Texto I
A passagem por Budapeste se dissipara no
meu cérebro. Quando a recordava, era como um
rápido acidente, um fotograma que trepidasse na
fita da memória. Um lance ilusório, talvez, que me
dispensei de referir à Vanda ou a quem quer que
fosse. É verdade que a Vanda tampouco se
preocupava em saber que grandes escritores eram
esses que eu encontrava todo ano, em congressos
que ninguém noticiava. Talvez se defendesse de
fantasiar aventuras do marido mundo afora,
poetisas, dramaturgas, antropólogas que me
fizessem perder o juízo e o avião de volta. Portanto,
seria estúpido relatar, sem convicção, a uma Vanda
que não queria ouvir, a minha madrugada solitária
de Budapeste.

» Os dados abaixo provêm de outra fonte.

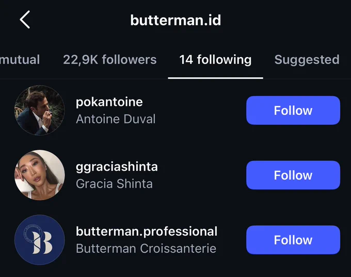The width and height of the screenshot is (351, 277).
Task: Go back using the left chevron arrow
Action: click(25, 20)
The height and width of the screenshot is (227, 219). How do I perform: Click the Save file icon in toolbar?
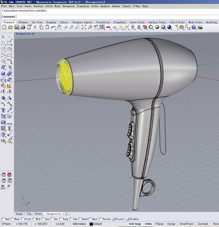pyautogui.click(x=17, y=27)
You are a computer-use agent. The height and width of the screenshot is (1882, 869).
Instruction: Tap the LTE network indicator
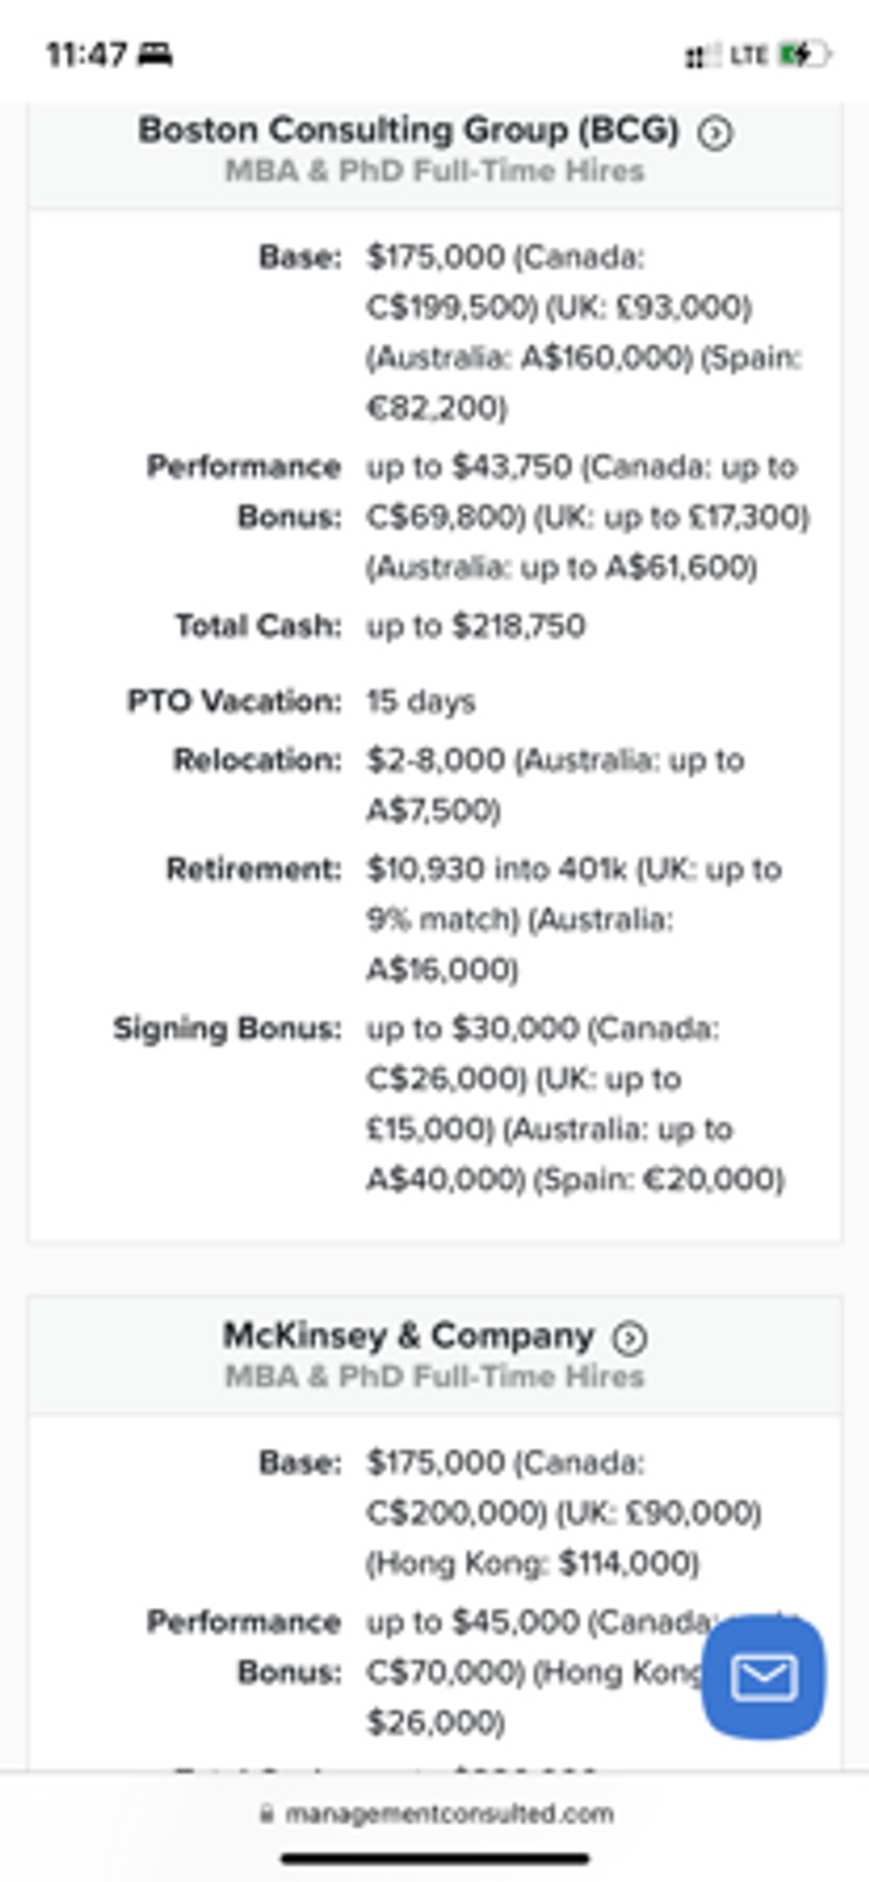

E hoje aquela Budapeste estaria
morta e sepultada, não fosse o menino levantá-la
do meu sonho. Uma tentativa de se aproximar do
pai, compreendi logo mais, que eu a rechaçara com
uma brutalidade inexplicável. Às seis e meia em
ponto das manhãs seguintes, quando mãe e filho
acordavam com o despertador, me obriguei a
também me por de pé. Passei a dedicar ao menino
o tempo que me sobrava antes do trabalho, usado
em geral para me espreguiçar, pensar na vida e ler
jornais no banheiro. Agora, quando a Vanda saía
para a televisão, eu ficava na copa tomando café
com o meu filho. Observando-o às voltas com os
sorvetes e coca-colas, procurava restaurar as
feições perdidas em seu rosto flácido, e admiti que
eram as de um menino muito bonito. Com a ponta
do guardanapo, limpava-lhe a boca dos sucrilhos e
encontrava os lábios carnudos da mãe, como da
mãe eram seus olhos negros. [...]
(BUARQUE, Chico. Budapeste. São Paulo: Companhia das Letras,
2003, p.31-32)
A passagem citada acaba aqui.